Why it is important to take care of bone health
Bones undergo continuous changes. Like cells die and form a new one, old bones break and form new bones with an increase in bone mass. The process is much quicker in childhood or young adults and decreases rapidly after age 30.
India observes growth in osteoporosis, a condition when a bone becomes weak and brittle. The chances of osteoporosis depend upon the bone mass attained by the age of 30. If the bone mass is high you are less likely to develop osteoarthritis or age-related bone problems.
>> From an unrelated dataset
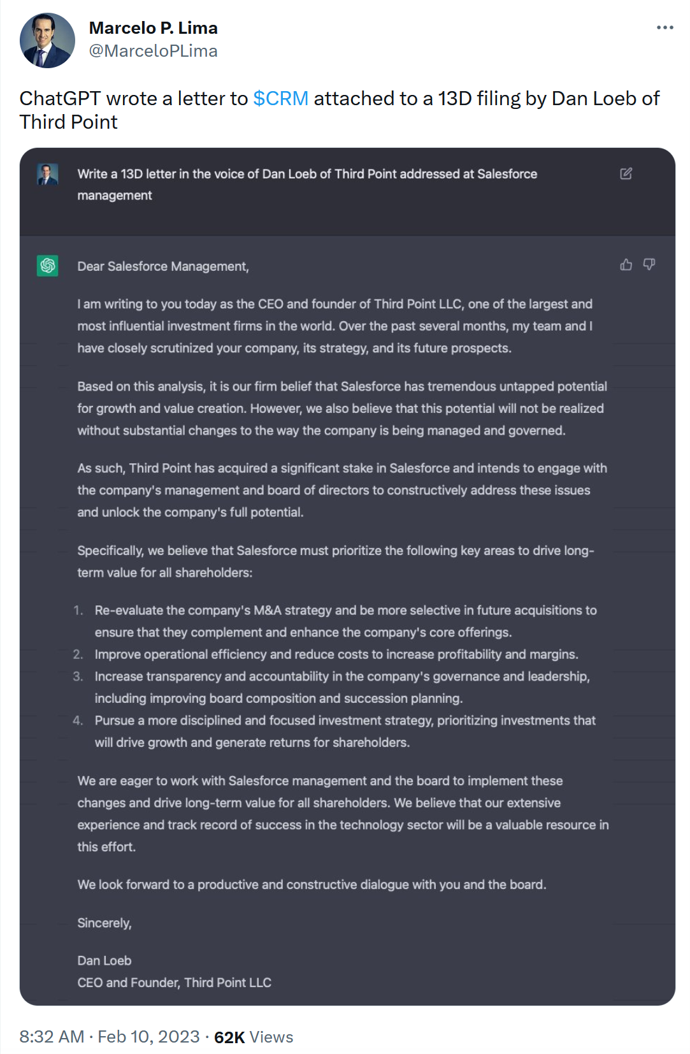Viewport: 690px width, 1054px height.
Task: Click the small user avatar in the prompt
Action: click(48, 174)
Hence it is extremely important to have healthy bones.
Factors for poor bone health
- Lack of calcium in the diet
- Sedentary lifestyle
- Lean body indicates less bone mass
- Women are more vulnerable to bone degeneration
- Use of tobacco and alcohol
- High thyroid level
- Eating disorder
- Certain medications can cause bone damage
Healthy foods for bones
Dark green vegetables
Dark green veggies have high calcium and vitamin K. Vegetables such as kale, turnip greens, and collard greens are good sources of calcium.
Almond butter
Use it as a sandwich spread to boost calcium intake. Almonds are rich in calcium, potassium, protein, and other nutrients. All these contents are useful to make the bones strong.
Tofu
Tofu contains high calcium content which benefits building strong bones. Isoflavones in tofu are useful in keeping away bone problems after menopause.
Yogurt
Yogurt is rich in calcium, nutrients, and vitamin B.
Eggs
Eggs provide vitamin D but when eaten without separating egg yolk. Omelets can make a delicious and healthy breakfast.
Milk
We have heard this since childhood and this holds in adults also. Drinking milk fortified with vitamin D can double the nutrients required for bone building.
Cheese
Cheese contains calcium fortified with vitamin D. It can be eaten with sandwiches or Indian bread.
Nuts
Nuts contain calcium, magnesium, and phosphorus. Phosphorus makes a major part of bones and teeth and magnesium helps absorb and retain calcium in bones.
Seeds
It also contains calcium, magnesium, and phosphorus. Adding chia seeds, pumpkin seeds, and flax seeds to your diet can strengthen bones.
Conclusion
Bone health issues can be prevented with little attention to foods you eat. Along with healthy foods for bone let some sunshine come in. For healthy and strong bones sunshine vitamin or vitamin D supplement is important along with calcium-rich foods.